/2AMC15-2023-DIC

Code for the 2023 Data Intelligence Challenge Course

Primary LanguagePythonMIT LicenseMIT

2AMC15-2023-DIC

Welcome to 2AMC15 Data Intelligence Challenge!. This is the repository containing the challenge environment code.

Quickstart

  1. Create an agent which inherits from the BaseAgent class
  2. Add the agents you want to test to train.py
    • There are 2 places to add you agent. Look for the comment # Add your agent here for where to add your agent.
  3. Run $ python train.py grid_configs/rooms-1.grd --out results/ to start training!

train.py is just an example training script. Feel free to modify it as necessary. In our basic example, we use command line arguments to select options for it. This may not be convenient for you and you can choose to replace this training script with whatever you want. By default, its usage is:

usage: train.py [-h] [--no_gui] [--sigma SIGMA] [--fps FPS] [--iter ITER]
                [--random_seed RANDOM_SEED] [--out OUT]
                GRID [GRID ...]

DIC Reinforcement Learning Trainer.

positional arguments:
  GRID                  Paths to the grid file to use. There can be more than
                        one.

options:
  -h, --help            show this help message and exit
  --no_gui              Disables rendering to train faster
  --sigma SIGMA         Sigma value for the stochasticity of the environment.
  --fps FPS             Frames per second to render at. Only used if no_gui is
                        not set.
  --iter ITER           Number of iterations to go through.
  --random_seed RANDOM_SEED
                        Random seed value for the environment.
  --out OUT             Where to save training results.

Code guide

The code is made up of 3 modules:

  1. agent
  2. level_editor
  3. world

The agent module

The agent module contains the BaseAgent class as well as some benchmark agents to test against.

The BaseAgent is an abstract class and all RL agents for DIC must inherit from/implement it. If you know/understand class inheritence, skip the following section

BaseAgent as an abstract class

Think of this like how all models in PyTorch start like

class NewModel(nn.Module):
    def __init__(self):
        super().__init__()
    ...

In this case, NewModel inherits from nn.Module, which gives it the ability to do back propagation, store parameters, etc. without you having to manually code that every time. It also ensures that every class that inherits from nn.Module contains at least the forward() method, which allows a forward pass to actually happen.

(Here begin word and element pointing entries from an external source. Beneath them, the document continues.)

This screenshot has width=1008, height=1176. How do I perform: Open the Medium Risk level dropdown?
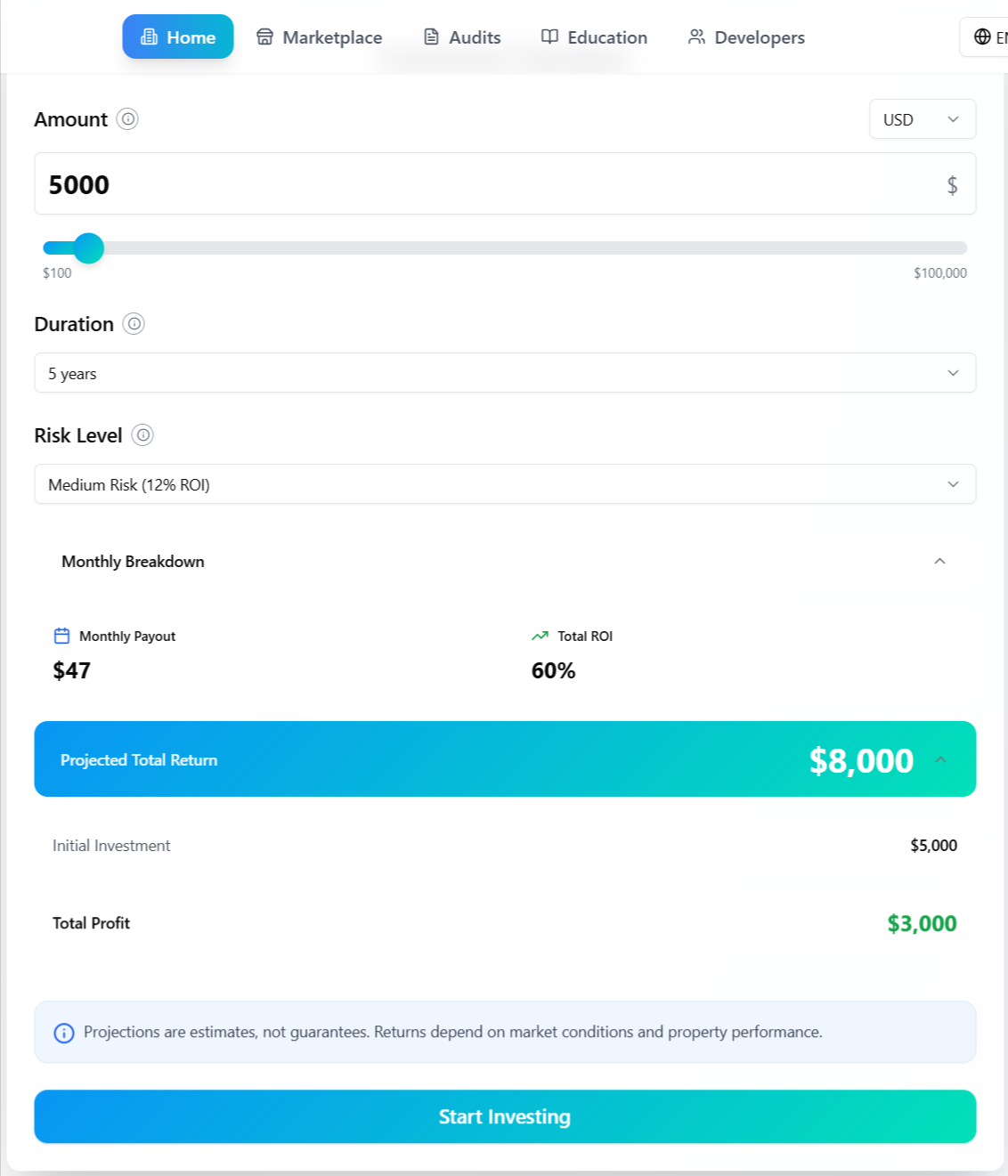pos(505,484)
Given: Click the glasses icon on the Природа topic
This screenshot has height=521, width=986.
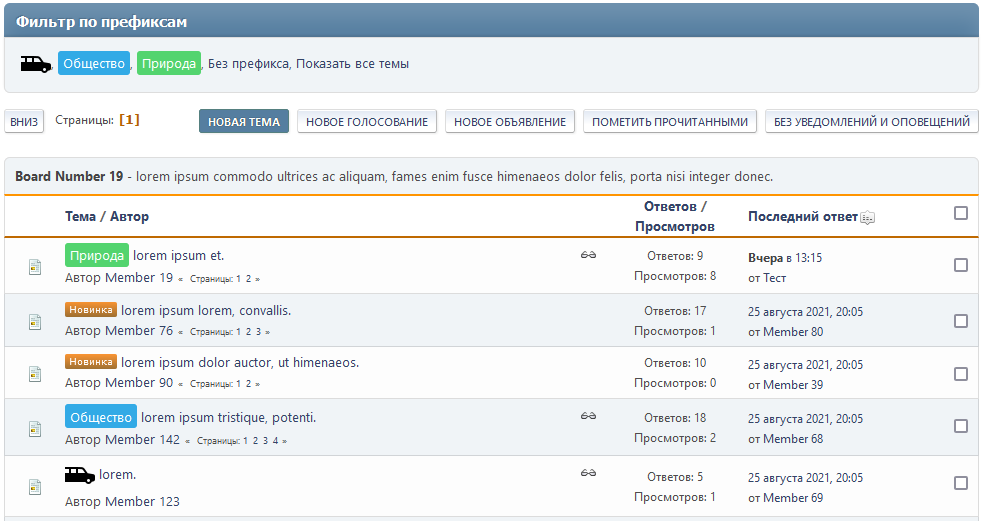Looking at the screenshot, I should (x=588, y=255).
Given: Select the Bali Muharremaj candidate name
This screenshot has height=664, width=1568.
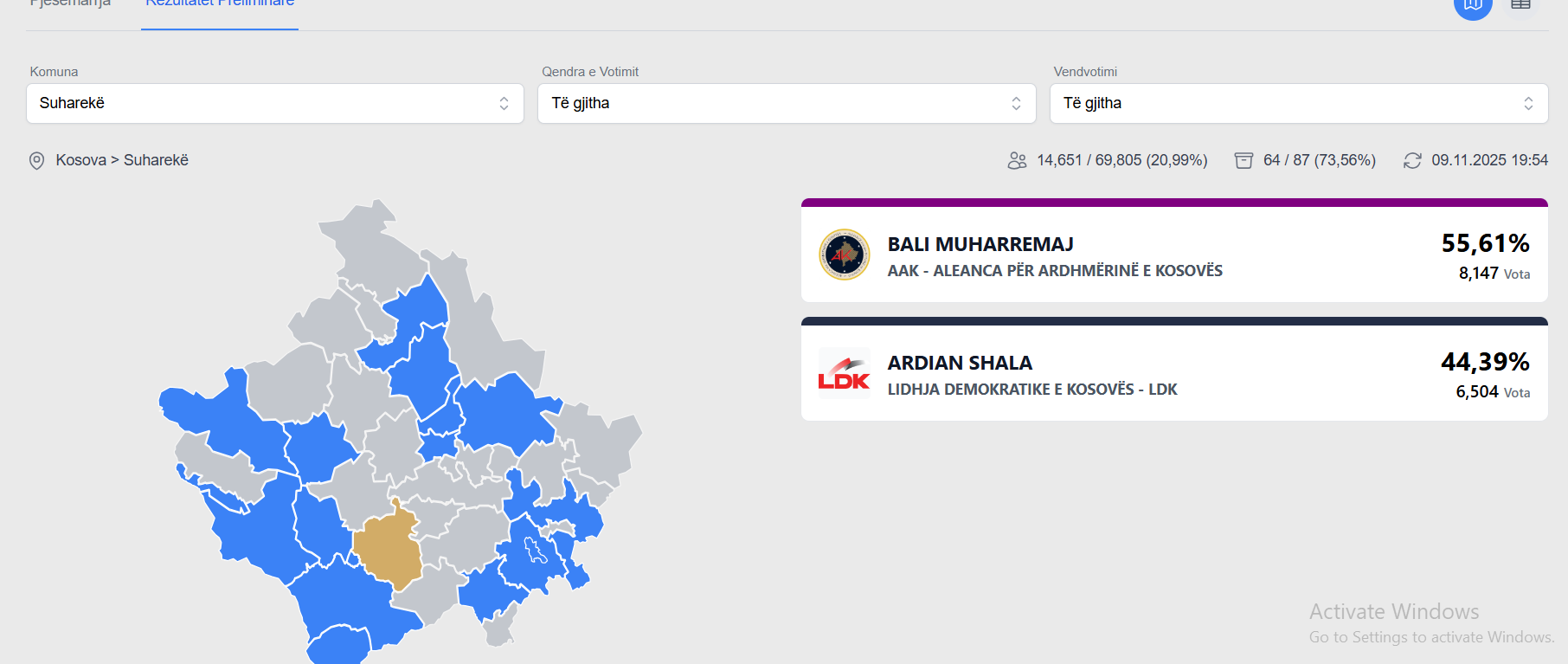Looking at the screenshot, I should 980,244.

In the case of your RL agent, inheriting from BaseAgent guarantees that your agent implements process_reward() and take_action(). This ensures that no matter what RL agent you make and however you code it, the environment and training code can always interact with it in the same way. Check out the benchmark agents to see examples.

The level_editor module

The level_editor module contains a file called app.py. Run this file to make new levels.

$ python app.py

This will start up a web server where you can edit levels. To view the level editor itself, go to 127.0.0.1:5000. All levels will be saved to the grid_configs/ directory.

Where the grids are saved can be changed in the file level_editor/__init__.py, but this is not recommended.

We also provide a grid_generator.py file to generate random grids, found in level_editor directory. Usage is:

$ cd level_editor
$ python grid_generator.py 

usage: grid_generator.py [-h] N_GRIDS N_ROOMS FILE_PREFIX

Randomly generate grids.

positional arguments:
  N_GRIDS      Number of grids to generate.
  N_ROOMS      Number of rooms to generate in each grid.
  FILE_PREFIX  Prefix to give to the generated file name.

options:
  -h, --help   show this help message and exit

The world module

The world module contains:

  1. environment.py
  2. grid.py
  3. gui.py

The Environment

The environment is very important because it contains everything we hold dear, including ourselves 1. It is also the name of the class which our RL agent will act within.

The main interaction with Environment is through the methods:

  • Environment() to initialize the environment
  • get_observation() to get an environment observation without taking a step or resetting the environment.
  • reset() to reset the environment
  • step() to actually take a time step with the environment.

Explanations for each of these methods and how to use them can be found in the examples in the environment.py files and in the documentation in the code itself.

The Grid

The Grid class is the world on which the agents actually move. It is essentially a fancy Numpy array with different methods to make things easier for us to work with.

The GUI

The Graphical User Interface provides a way for you to actually see what the RL agent is doing. While performant and written using PyGame, it is still about 1300x slower than not running a GUI. Because of this, we recommend using it only while testing/debugging and not while training.

Requirements

  • python ~= 3.10
  • numpy >= 1.24
  • tqdm ~= 4
  • pygame ~= 2.3
  • flask ~= 2.2
  • flask-socketio ~= 5.3
  • pillow ~= 9.4
  • colorcet ~=3.0

Footnotes

  1. In case you missed it, this sentence is a joke. Please do not write all your code in the Environment class.